# How Big?



## Iceblink (Dec 6, 2008)

Ok, I am new to everything goat, and am wondering how big a goat 'barn' needs to be. I plan to have two nigerian dwarf does, and alternate their breeding schedules, so the maximum total would be 2 adults (long term), 1-3 kids (short term).

I would like to build one big building for both goats and chickens and have a wall divider with the chicken run on the opposite side as the goat area. 

I want them to have enough room to stay inside if they want in the winter, but small enough that it could stay warm. 

I have a separate area for supplies, milking, ect. 

Should I build a seperate pen for the doe and kid(s) even if there is only one other doe? 

Oh, and one more question: is the ventilation like a chicken coop, cross ventilation up high, and no drafts, or is there a different way to do it that is better for goats?


----------



## StaceyRosado (Oct 5, 2007)

welcome!

I would build a common area that is 6x6 or 8x8 and yes ventilation is as you discribed. 

Plan to have the devider between chickens and goats be a full wall because the chickens will fly over into the goats section. They can cohabitate but if that is the case make sure the goats cant get to the chickens food and that chickens cant poop in the goats water 

a kidding stall may or may not be necessary. I would plan on it though and see if it works into your design. With just two goats they usualy do fine kidding in their common area.


----------



## toth boer goats (Jul 20, 2008)

welcome........Iceblink... :wave: ...so happy you are here.....I have to agree with stacey..... :wink:


----------



## Iceblink (Dec 6, 2008)

Thank you. That is actually smaller than I was thinking, but smaller is better, so great. 

I also have a question about windows. I plan on having windows in the chicken side, regular house type windows with screens and hardware cloth for added predator protection..... if the goats have windows will they try to get through the screens in the summer? 

Oh, and I saw a post where someone put strips of rubber across the door to the outside..... is it like that even in winter? Do goats keep warm enough in winter w/o added heat sources as long as there aren't any drafts?


----------



## StaceyRosado (Oct 5, 2007)

as long as they get a good winter coat and have hay that they can eat the digesting process helps to keep them warm. Goats dont seem to mind the cold.
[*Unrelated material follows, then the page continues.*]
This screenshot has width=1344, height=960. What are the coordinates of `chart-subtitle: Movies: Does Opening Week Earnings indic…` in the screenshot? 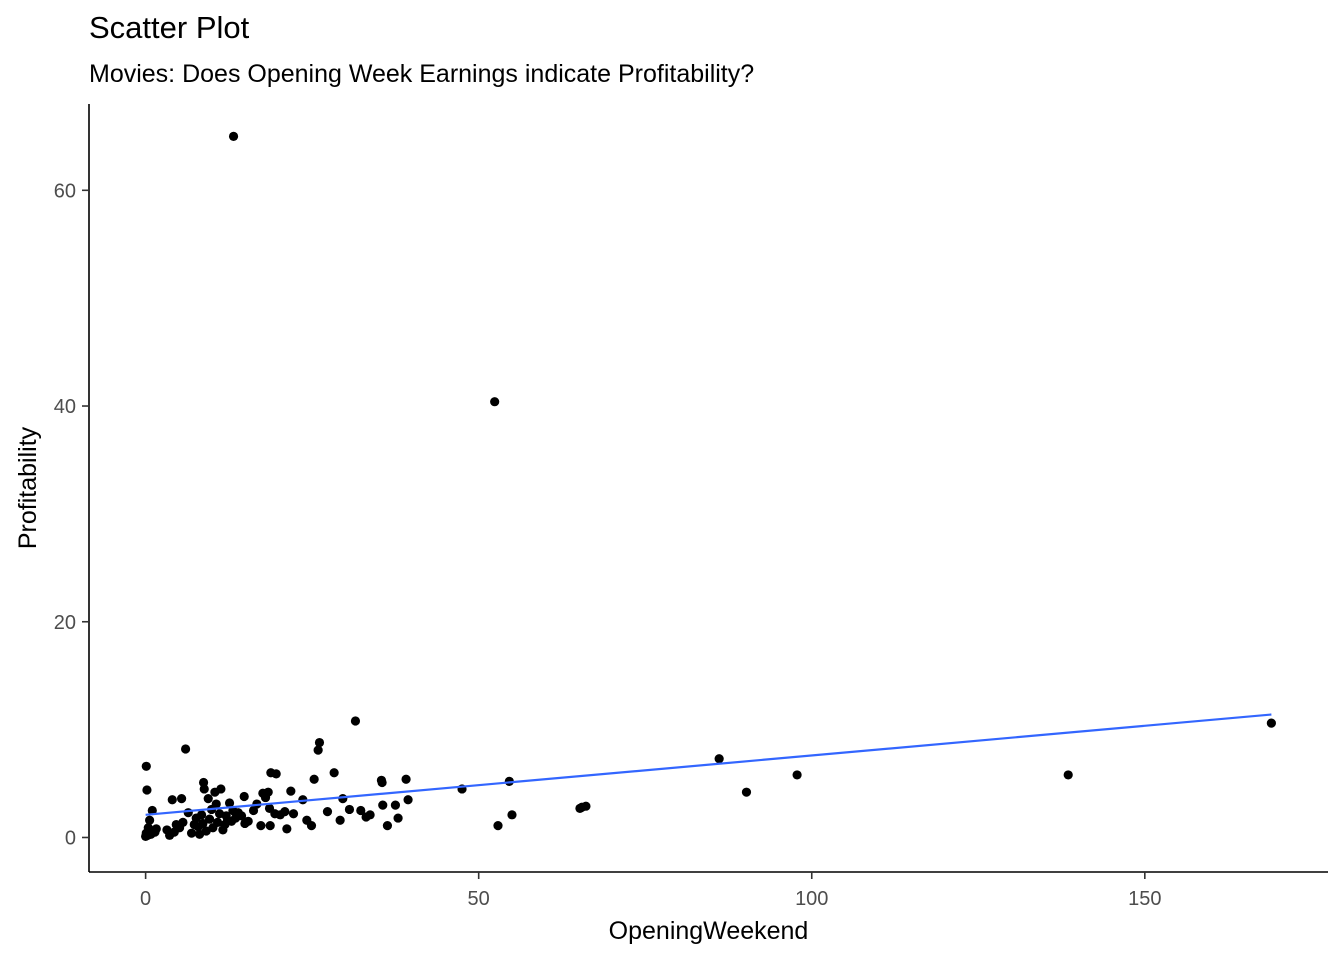 It's located at (422, 74).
Below freezing in the teens is a little tough on my guys but thats because we only get that cold for short periods of time and then its back in the 20s and 30s


----------



## AlaskaBoers (May 7, 2008)

i dont usually use added heat for my goats, (except for babies and preg. does) and it gets down to -30. just make sure that your barn doesnt have big drafts. the rubber strips would would great - i use gunny sacks, but rubber would last longer.


----------



## liz (Oct 5, 2007)

When I started with my first 2 mini's, we built a 10x10 shed and had 2 4x4 stalls in it.....plenty room for them and when the babies started to arrve those stalls were very handy. With my herd growing to 9, with 3 bucks, we added another 6 feet to the rear and my first and only buck had his own shed and I had storage space for hay. Just 2 years ago we added an 8x 16 foot addition, the boys got an extra 4x8 "run" type shed and my 6 girls have their "common" area, the original 10x10 now houses those same 2 kidding stalls as well as a milkstand and space for grain cans. The door to the does common area is "goat" sized in winter with plywood and come summer I can take off the wood and have a larger doorway.


----------